Mr Reckord said this issue does not just affect the Eurobodalla, but the Bega Valley as well, as hunters will be travelling through the region.
“Guns don’t stop at boundaries,” he said.
“The councils should be talking with each other.”
Mr Reckord said one effect could be more hunters in the region shooting illegally in South Coast national parks, which he said was demonstrated by records obtained from the now disbanded Game Council NSW.
Mr Reckord said the NPA certainly doesn’t want a hunting festival staged in the Bega Valley.
“We want to discourage people saying that we should do something like that here,” he said.
“There’s been no discussion on the possible downside by the [Eurobodalla] Council and there is a growing community backlash against that approach.
“What risk-benefit analysis has taken place?”
He said the NPA’s level of concern about HuntFest was much greater due to a licence amendment to allow for the display of firearms.
Mr Reckord said it’s a decision that was made without any consultation with the wider community, as the variation to the current licence did not require a formal submission process.

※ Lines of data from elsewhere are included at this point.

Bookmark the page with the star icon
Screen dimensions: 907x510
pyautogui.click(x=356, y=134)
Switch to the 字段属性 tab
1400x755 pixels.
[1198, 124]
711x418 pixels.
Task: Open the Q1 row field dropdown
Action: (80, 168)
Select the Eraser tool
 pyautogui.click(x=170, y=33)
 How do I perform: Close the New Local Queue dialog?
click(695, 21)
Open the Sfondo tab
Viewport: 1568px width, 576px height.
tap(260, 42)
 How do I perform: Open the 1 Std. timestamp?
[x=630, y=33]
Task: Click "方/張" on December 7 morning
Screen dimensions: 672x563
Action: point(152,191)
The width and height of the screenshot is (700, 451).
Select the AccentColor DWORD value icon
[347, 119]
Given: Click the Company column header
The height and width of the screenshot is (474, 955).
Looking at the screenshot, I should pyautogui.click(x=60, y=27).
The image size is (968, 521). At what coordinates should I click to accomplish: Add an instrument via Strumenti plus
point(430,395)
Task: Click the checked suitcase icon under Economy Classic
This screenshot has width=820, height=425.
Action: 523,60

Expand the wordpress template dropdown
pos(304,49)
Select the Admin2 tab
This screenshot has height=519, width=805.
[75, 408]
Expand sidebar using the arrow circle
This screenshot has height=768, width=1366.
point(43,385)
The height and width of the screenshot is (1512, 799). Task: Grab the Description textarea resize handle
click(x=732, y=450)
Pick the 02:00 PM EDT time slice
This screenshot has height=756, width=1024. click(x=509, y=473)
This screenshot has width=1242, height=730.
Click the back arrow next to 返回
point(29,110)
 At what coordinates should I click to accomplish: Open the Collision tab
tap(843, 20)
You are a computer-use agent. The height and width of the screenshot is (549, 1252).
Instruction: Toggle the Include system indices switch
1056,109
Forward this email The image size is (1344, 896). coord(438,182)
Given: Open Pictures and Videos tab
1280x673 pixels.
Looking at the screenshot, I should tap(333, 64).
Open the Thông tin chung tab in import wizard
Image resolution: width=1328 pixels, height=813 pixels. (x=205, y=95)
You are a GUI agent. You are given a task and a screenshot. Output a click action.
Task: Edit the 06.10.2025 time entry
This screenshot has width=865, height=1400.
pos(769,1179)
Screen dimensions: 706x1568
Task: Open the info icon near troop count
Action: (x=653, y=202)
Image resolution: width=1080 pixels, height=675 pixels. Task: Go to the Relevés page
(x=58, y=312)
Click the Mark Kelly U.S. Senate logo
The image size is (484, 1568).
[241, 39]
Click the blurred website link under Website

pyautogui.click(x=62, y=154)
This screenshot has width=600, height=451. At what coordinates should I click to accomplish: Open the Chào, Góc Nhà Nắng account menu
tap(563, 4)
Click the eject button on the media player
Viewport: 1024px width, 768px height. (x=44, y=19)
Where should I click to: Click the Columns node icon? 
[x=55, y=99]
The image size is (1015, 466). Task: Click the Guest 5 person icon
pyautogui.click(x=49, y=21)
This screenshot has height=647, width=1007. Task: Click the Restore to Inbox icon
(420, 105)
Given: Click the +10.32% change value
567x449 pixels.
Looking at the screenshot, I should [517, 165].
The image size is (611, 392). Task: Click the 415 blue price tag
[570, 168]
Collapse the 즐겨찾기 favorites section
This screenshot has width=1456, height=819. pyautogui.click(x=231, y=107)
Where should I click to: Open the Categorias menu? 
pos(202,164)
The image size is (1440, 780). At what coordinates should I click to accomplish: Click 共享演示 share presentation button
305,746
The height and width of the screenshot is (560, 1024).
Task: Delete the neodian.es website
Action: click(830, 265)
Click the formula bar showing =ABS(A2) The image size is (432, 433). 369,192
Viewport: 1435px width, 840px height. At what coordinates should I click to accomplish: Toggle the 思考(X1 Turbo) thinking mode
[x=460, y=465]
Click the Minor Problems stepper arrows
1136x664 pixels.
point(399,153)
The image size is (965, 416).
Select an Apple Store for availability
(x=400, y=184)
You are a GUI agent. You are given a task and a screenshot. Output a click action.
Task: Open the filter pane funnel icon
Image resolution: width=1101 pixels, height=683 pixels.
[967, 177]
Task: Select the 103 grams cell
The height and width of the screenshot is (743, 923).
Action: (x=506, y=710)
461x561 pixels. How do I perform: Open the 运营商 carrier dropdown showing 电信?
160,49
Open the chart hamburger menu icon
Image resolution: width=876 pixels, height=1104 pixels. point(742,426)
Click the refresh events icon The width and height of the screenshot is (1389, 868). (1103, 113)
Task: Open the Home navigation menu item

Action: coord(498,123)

Mr Reckord also said in the 2012 council meeting the motion giving in principle support for HuntFest to use council facilities in Narooma was slipped in as an urgency motion and questions have been raised by members of the public about whether that motion had been handled correctly.
“[The urgency motion] was a mechanism to avoid public debate,” he said.
“If people are fully behind it and they want it, why slip it in, unannounced, in an urgency motion?”
He said there had not had an advertised, formal process for submissions on whether HuntFest should take place.
Mr Reckord said it would have been more appropriate if the organisers of HuntFest had hired a private venue and held it there, instead of the publicly owned Narooma Sports and Leisure Centre.
Mr Reckord believes the problem of HuntFest is promoting gun culture as healthy and fun, part of a model like in the US where there are “disastrous results”, and where lack of gun laws were a major contributor to mass shootings.